— BEGIN DATA —

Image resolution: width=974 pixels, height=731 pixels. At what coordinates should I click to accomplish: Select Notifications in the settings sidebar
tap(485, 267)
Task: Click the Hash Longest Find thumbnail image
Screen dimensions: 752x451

— END DATA —
— BEGIN DATA —

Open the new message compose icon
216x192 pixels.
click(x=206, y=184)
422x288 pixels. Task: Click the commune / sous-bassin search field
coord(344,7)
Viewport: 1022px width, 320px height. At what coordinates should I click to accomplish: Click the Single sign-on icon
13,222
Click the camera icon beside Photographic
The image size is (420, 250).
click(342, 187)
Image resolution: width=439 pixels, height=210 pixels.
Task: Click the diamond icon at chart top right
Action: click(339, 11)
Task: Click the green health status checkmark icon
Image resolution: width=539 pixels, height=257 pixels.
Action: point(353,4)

— END DATA —

WHAT IS ASKED: Express the rows starting with the line that contains "Task: Click the Hash" and going on through the line that contains "Screen dimensions: 752x451" as a numbered list, leaving out blank lines.

SOLUTION:
1. Task: Click the Hash Longest Find thumbnail image
2. Screen dimensions: 752x451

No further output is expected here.